Work request → When you reach the line containing "width=205, height=238. coord(23,120)" in the entries below, begin reproducing lines exactly, and stop once the line containing "Given: Click the horizontal" is done.

Stored data entries →
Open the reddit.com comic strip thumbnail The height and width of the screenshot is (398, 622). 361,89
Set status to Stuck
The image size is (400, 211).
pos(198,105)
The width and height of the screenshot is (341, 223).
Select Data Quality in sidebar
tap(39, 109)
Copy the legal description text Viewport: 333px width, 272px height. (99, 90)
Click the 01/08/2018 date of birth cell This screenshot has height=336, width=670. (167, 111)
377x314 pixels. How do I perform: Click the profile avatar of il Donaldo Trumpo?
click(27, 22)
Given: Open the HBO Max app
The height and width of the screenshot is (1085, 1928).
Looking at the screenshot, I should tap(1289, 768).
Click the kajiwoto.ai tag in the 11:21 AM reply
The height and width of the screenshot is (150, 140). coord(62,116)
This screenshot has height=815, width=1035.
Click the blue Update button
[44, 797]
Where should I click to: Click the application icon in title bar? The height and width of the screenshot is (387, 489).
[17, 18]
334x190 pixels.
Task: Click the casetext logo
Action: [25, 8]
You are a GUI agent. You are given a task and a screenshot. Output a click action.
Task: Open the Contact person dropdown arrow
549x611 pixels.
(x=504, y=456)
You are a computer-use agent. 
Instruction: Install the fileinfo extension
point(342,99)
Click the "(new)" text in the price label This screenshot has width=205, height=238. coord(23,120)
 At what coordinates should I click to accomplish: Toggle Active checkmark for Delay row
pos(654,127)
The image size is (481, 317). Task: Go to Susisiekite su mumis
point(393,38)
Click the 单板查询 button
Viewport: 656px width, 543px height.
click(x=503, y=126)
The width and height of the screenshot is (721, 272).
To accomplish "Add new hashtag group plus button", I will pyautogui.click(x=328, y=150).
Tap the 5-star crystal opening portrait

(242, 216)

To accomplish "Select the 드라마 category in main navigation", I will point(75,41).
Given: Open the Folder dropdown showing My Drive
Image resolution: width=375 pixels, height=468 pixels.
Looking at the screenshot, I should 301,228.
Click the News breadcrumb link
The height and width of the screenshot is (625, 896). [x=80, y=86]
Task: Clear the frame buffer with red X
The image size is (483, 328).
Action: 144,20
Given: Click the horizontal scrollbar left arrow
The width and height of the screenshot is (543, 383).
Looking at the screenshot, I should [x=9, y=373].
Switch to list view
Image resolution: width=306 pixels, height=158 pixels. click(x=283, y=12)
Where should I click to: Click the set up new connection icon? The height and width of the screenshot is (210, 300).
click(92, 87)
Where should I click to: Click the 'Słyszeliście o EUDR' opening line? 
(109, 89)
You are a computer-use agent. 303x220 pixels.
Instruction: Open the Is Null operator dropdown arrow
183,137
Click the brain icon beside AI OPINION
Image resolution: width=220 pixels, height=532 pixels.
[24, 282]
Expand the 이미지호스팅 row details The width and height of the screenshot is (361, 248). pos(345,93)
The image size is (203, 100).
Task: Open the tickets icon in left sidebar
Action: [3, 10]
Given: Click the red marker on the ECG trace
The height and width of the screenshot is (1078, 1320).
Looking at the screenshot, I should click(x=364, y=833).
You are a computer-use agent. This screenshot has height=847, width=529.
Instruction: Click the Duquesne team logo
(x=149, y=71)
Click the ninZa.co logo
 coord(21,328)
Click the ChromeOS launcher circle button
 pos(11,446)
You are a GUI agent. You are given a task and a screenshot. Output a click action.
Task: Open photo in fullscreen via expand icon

Result of the exercise →
Click the "(new)" text in the price label This screenshot has width=205, height=238. coord(23,120)
 At what coordinates should I click to accomplish: Toggle Active checkmark for Delay row
pos(654,127)
The image size is (481, 317). Task: Go to Susisiekite su mumis
point(393,38)
Click the 单板查询 button
Viewport: 656px width, 543px height.
click(x=503, y=126)
The width and height of the screenshot is (721, 272).
To accomplish "Add new hashtag group plus button", I will pyautogui.click(x=328, y=150).
Tap the 5-star crystal opening portrait

(242, 216)

To accomplish "Select the 드라마 category in main navigation", I will point(75,41).
Given: Open the Folder dropdown showing My Drive
Image resolution: width=375 pixels, height=468 pixels.
Looking at the screenshot, I should 301,228.
Click the News breadcrumb link
The height and width of the screenshot is (625, 896). [x=80, y=86]
Task: Clear the frame buffer with red X
The image size is (483, 328).
Action: 144,20
Given: Click the horizontal scrollbar left arrow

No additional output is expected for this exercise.